Sunday, January 2, 2011

buat kamu yang (katanya) aktivis, pliss ini amanahmu juga

“dia kan kerjaannya belajar doang…”

“yaa wajar ajaa..”

 

dueng dueng, sebelum ikutan manggut2 mendengar statement diatas.

solilokui dulu.

 

melompat-lompat.

itu yang mungkin selalu menjadi aktivitas-mu setiap harinya, wahai para aktivis..

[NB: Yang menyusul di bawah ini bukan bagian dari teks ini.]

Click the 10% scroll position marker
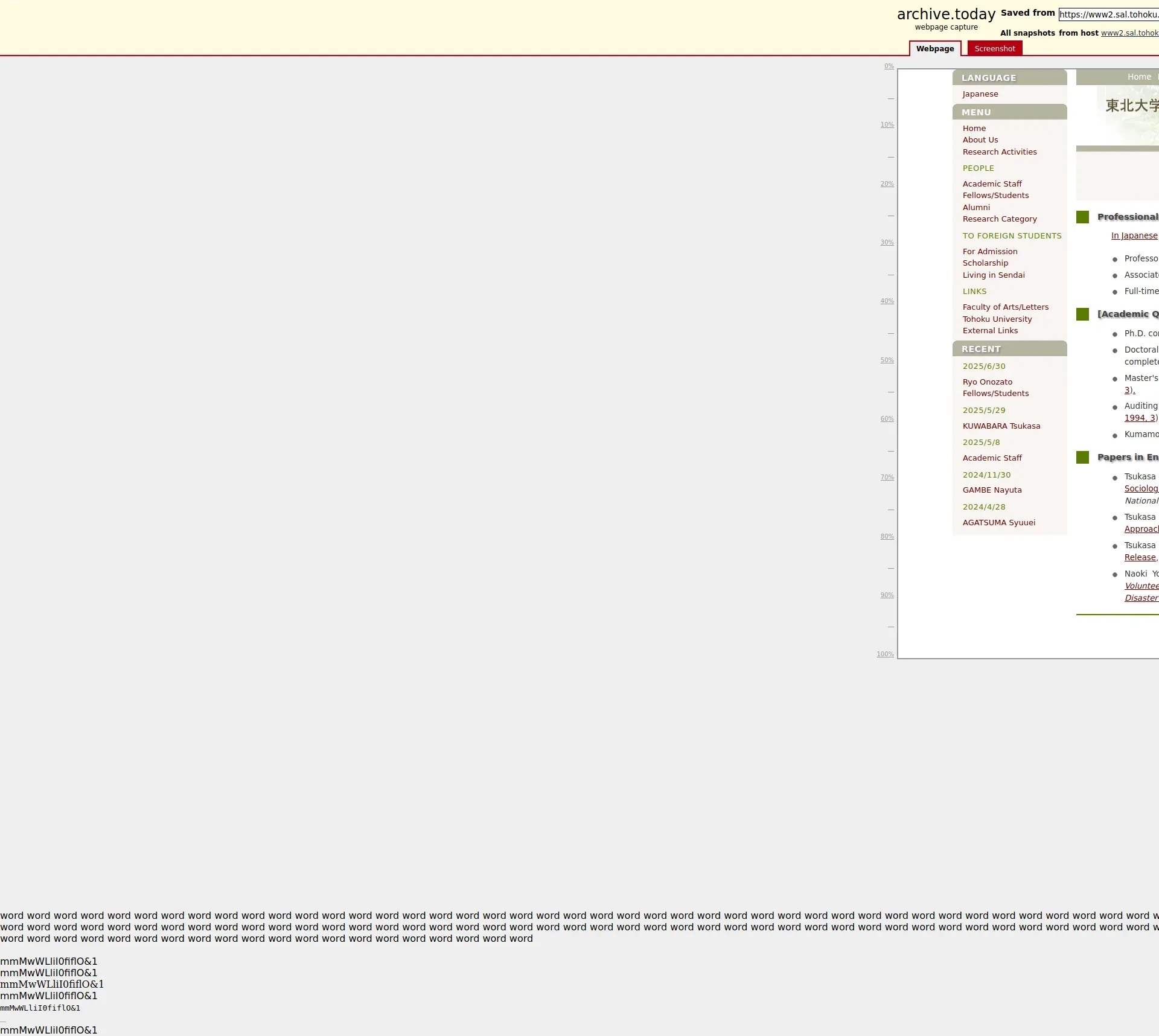The width and height of the screenshot is (1159, 1036). [886, 125]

hidupmu bukan cuma dikelas,

tapi sekre ini-itu,

atau mushalla fakultasmu,

atau masjid kampusmu,

atau mungkin masjid sekolahmu dulu,

atau ruang2 serba(guna) hadiri acara ini-itu

atau selasar2 tempat kajian itu-diskusi ini

atau perpus,,

atau..

masih banyak lagi tempat-tempat yang jadi daftar tempat yang harus kau datangi demi memanfaatkan –masa mudamu-

 

melompat-lompat.

dari satu pos ke pos yang lainnya.

meski tak bisa lama hinggap.

tapi kehadiranmu tak bisa didelegasikan oleh yang lain.

harus dirimu.

ini tugasmu.. dan itu juga kewajibanmu.

ini tanggungjawabmu..tapi itu juga menuntut hakmu.

Jadi ?

**

huahh.

sampai kini, penyakit deadliners belum juga hilang dalam diri saya.

 

status saya dikampus sampai kini masih sama : mahasiswi.

tapi, lebih dari itu semua,

sebelum dan setelah menjadi mahasiswi, saya ini sebagai : da’i.

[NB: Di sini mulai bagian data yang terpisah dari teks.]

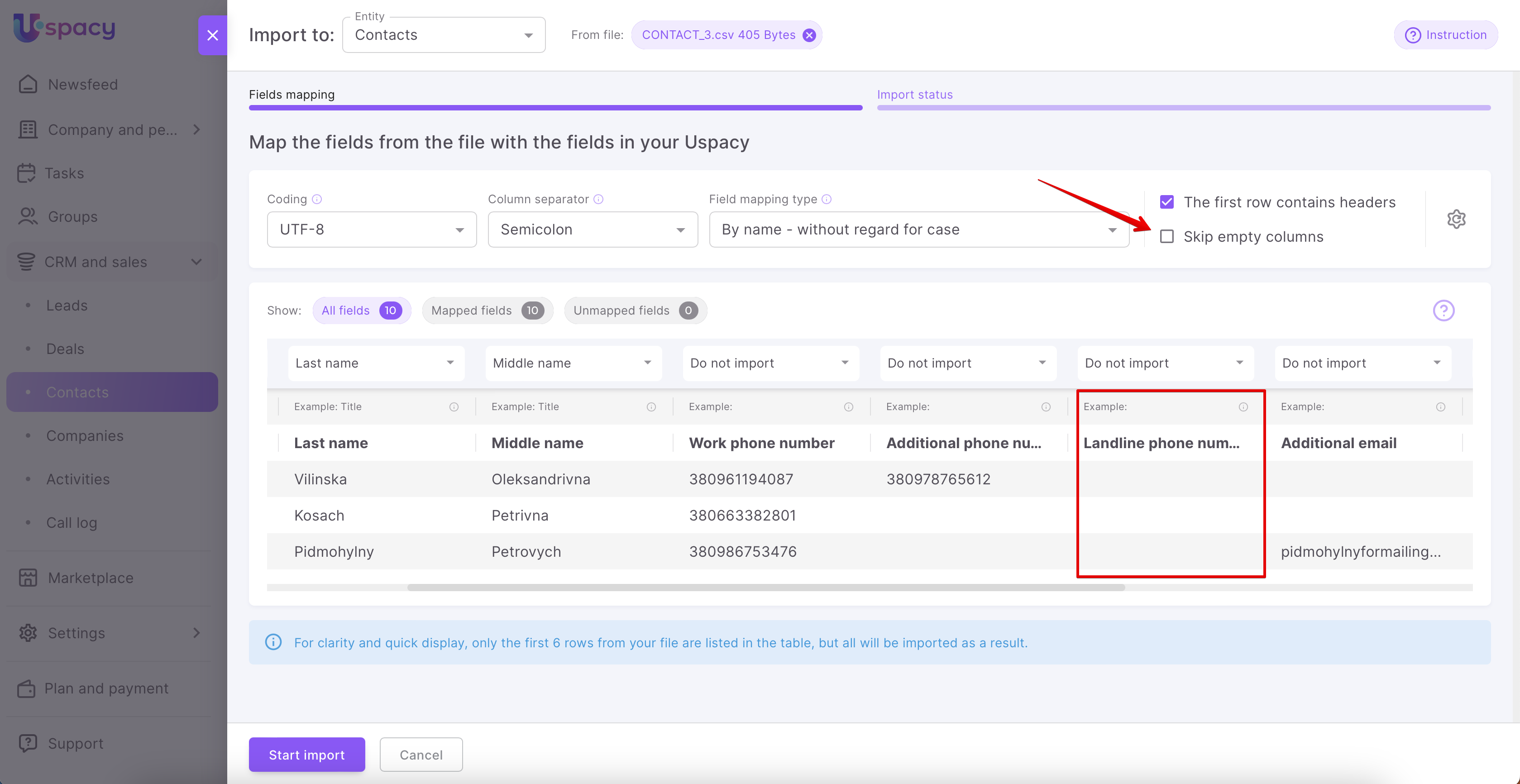Open Marketplace from sidebar
The image size is (1520, 784).
click(90, 578)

nahnu du’at qabla kulli syaii.

nah, saya jadi teringat nasihat seorang ustaadz,

: kalian itu bukan mahasiswa yang berdakwah, tapi kalian adalah  da’i yang kuliah :

Pernyataan itu memang telah mewakili semua bagian yang awalnya ingin saya tulis.

tapi, ah biarlah, biarkan jari-jemari ini terus menuliskan apa yang ingin ia torehkan, sekedar berbagi..

toh, menulis pada akhirnya adalah satu bentuk remind buat diri sendiri.

ya gak , Zah ?^^

 

**

Oleh sebab, kita bukan mahasiswa yang berdakwah, tapi kita adalah  da’i yang kuliah.

Justru karena alasan itu, harusnya…

harusnya saya bukan lagi orang2 yang membenarkan :

“dia kan kerjaannya belajar doang… ya wajar ajaa..”

 

hua… justru karena kita bukan mahasiswa yang berdakwah, tapi kita adalah  da’i yang kuliah.,

harusnya saya ada di garda terdepan urusan ini-itu.

dasarnya kan jelaas : fastabiqul khairaat.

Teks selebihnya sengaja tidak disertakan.